In my experience, it's a simple matter of it never being done, and people always being unhappy with it. You can anticipate every possible need, streamline the steps needed for the most common and/or important tasks, and spend a gazillion hours making it look pretty-- not only will no one be impressed, but someone will always complain about something. There is never any 'right' way to do it. It's a black hole.
With back end stuff, it's like, does it work without making a mess and not overuse resources? Ok, good job! What are we building next?
IMO that's the exact problem - you can't anticipate every need. You need to do user testing, iterate over UI layouts, etc. etc... by comparison, backend work is straightforward.
https://news.ycombinator.com/item?id=10822021
If you've internalized most of your systems classes (OS, computer architecture, compilers, networks, etc) and are comfortable mucking around in C/C++, you're no worse off applying for these jobs than most new EE/CE grads.
- Senior Automation Engineer: https://cylance.workable.com/jobs/102010
- Senior Software Engineer: https://cylance.workable.com/jobs/74863
- Senior Software Engineer, Windows: https://cylance.workable.com/jobs/182251
All of these positions are for non-web related jobs. I recommend you look at what are the areas you are interested in, and then target companies that have that. Looking for anything non-web is not a good plan. There are a lot of Data Science related jobs that are not Web as well:
- Data Scientist, Analytics (Instagram): https://www.facebook.com/careers/jobs/a0IA000000G3OLOMA3/
I am somewhat strongly considering the data science route, so I definitely appreciate the nudge in that direction.
Regarding experience in Security, I wouldn't discourage myself on a lack of knowledge of an specific topic. For an engineer is not expected to know everything (it is practically impossible); learning speed is what you should care about.

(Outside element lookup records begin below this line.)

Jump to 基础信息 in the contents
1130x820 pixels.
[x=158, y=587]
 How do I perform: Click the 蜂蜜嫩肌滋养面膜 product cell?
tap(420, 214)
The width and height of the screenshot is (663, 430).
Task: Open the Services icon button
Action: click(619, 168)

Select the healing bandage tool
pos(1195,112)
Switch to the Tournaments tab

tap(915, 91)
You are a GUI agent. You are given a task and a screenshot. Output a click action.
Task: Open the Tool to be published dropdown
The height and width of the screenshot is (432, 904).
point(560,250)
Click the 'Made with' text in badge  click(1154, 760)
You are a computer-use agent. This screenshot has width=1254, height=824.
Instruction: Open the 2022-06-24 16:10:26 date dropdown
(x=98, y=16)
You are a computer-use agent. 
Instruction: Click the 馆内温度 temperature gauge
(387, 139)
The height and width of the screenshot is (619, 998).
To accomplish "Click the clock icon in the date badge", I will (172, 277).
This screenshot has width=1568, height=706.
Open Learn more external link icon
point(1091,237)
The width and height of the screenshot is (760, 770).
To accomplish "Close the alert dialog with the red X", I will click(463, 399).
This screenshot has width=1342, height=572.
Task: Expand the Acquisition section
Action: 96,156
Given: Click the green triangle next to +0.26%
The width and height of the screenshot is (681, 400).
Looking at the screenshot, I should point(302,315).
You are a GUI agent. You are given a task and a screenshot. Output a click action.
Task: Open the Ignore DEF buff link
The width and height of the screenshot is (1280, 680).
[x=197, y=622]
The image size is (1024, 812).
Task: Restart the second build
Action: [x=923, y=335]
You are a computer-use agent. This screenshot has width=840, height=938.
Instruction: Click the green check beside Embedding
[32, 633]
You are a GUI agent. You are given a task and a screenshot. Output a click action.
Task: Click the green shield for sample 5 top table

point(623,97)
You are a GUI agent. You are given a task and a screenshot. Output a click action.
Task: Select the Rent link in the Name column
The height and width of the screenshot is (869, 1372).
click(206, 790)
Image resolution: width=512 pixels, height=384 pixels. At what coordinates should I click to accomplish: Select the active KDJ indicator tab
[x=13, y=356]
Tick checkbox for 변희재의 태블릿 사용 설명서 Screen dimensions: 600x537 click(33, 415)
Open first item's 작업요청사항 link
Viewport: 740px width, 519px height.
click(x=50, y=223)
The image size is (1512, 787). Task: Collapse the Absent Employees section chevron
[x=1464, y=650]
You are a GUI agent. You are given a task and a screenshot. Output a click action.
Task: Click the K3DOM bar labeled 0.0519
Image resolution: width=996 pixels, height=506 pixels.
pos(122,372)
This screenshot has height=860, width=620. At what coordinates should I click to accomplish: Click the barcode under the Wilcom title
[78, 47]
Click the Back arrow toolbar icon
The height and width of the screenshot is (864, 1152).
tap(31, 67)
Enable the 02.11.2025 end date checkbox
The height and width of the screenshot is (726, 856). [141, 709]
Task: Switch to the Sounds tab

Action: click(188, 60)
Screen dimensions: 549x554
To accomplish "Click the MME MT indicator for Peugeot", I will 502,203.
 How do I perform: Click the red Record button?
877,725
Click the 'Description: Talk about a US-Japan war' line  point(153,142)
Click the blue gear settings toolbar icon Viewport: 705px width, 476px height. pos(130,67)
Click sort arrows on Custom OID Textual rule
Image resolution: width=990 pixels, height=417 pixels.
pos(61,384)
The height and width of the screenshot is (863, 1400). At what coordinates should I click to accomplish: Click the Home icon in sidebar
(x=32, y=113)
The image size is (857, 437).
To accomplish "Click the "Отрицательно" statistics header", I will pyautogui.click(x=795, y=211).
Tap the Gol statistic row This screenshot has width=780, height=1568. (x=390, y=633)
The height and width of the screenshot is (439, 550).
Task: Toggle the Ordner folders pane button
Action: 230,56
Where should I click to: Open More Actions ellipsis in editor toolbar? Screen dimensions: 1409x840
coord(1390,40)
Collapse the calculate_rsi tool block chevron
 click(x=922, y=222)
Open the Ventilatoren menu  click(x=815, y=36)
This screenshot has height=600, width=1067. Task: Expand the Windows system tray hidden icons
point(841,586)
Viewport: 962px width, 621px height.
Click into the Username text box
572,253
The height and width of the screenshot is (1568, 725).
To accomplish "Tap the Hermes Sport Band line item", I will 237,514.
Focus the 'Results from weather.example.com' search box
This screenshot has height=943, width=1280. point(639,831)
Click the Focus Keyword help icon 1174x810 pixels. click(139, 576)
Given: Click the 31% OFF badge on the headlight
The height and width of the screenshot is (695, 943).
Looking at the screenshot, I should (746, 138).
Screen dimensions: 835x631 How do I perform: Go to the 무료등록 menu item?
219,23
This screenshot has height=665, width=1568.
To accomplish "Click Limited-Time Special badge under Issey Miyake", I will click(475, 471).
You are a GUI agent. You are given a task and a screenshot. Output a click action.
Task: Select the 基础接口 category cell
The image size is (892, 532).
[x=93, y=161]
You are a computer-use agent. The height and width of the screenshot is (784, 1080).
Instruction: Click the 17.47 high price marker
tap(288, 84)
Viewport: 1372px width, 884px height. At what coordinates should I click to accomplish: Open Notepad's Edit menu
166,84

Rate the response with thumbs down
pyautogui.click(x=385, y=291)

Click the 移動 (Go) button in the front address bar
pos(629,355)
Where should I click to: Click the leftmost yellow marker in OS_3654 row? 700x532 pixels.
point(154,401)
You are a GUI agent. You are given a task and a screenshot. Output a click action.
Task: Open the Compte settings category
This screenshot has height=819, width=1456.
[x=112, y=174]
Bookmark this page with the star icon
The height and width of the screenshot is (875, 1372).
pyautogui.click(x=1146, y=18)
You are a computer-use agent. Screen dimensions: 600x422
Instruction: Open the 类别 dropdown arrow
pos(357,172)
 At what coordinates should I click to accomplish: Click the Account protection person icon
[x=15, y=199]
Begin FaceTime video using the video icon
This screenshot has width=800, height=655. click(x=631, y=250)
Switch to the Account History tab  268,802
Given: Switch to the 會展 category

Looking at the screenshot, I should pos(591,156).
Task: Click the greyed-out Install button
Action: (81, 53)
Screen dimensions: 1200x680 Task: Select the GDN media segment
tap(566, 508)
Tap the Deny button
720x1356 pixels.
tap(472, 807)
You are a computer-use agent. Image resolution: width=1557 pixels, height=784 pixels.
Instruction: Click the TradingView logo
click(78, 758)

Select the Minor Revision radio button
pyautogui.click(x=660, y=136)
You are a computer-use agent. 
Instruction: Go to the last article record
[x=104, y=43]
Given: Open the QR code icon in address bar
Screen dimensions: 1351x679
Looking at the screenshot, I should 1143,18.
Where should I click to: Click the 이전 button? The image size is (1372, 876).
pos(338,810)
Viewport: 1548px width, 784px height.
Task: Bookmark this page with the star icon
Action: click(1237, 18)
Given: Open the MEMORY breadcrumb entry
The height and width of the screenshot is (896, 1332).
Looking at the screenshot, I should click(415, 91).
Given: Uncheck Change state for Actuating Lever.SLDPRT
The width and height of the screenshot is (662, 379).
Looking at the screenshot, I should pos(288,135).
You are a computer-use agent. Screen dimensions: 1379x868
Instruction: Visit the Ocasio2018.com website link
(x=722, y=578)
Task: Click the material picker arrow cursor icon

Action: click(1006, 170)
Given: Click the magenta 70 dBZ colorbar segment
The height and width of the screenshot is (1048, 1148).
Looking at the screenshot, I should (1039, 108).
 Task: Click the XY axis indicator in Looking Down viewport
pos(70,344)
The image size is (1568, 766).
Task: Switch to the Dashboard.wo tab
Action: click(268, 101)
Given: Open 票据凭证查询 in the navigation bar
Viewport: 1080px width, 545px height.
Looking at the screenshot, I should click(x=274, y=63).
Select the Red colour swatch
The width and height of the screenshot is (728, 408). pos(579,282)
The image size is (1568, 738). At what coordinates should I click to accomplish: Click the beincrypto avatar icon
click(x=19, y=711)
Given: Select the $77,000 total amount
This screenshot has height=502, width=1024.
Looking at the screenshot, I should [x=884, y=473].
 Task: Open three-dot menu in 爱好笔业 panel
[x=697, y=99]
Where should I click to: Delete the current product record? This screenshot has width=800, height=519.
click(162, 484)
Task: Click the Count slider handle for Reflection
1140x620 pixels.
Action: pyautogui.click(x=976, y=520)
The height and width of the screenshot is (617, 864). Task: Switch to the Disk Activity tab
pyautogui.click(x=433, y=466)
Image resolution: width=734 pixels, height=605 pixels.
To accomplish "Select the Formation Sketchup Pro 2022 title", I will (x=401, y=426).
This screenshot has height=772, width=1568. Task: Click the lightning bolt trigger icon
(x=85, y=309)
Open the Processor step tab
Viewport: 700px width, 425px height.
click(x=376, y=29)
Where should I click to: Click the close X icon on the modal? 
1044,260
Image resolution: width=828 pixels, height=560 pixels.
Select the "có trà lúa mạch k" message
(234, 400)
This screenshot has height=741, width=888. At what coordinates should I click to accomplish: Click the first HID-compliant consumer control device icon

If you don't have any EE experience, it might be worth doing a second degree - graduate or undergrad. EE is pretty different from writing code.
Lots of people still do work with regular applications such as desktop software though. Find an industry (engineering/cad, graphics, music, finance, medical, games, ...) and see where their software is made. You don't have to do OS:es or embedded to do non web things. Millions of people pay billions of dollars for special niche software in all industries.
I have successfully managed to stay away from web most of my career and think it's a lot more interesting to do desktop (note: desktop apps that couldn't be web apps are the interesting ones, not desktop apps with crud which would be no more interesting than doing it as a web app) simply because the amount of "algorithm work" is much greater than the proportion of work that is repetitive data input/output/validation. Not to mention the tools on desktop aren't html/css/js.
There are HFT jobs to be had for pure CS folks, too --- especially in Chicago.
david dot nay at gee mail dot com
I've gotten a little attention by contacting locally companies directly, but no success in actually landing an interview or a job. I still think it's worthwhile to get your name out there, even if the only benefit is getting practice in marketing yourself.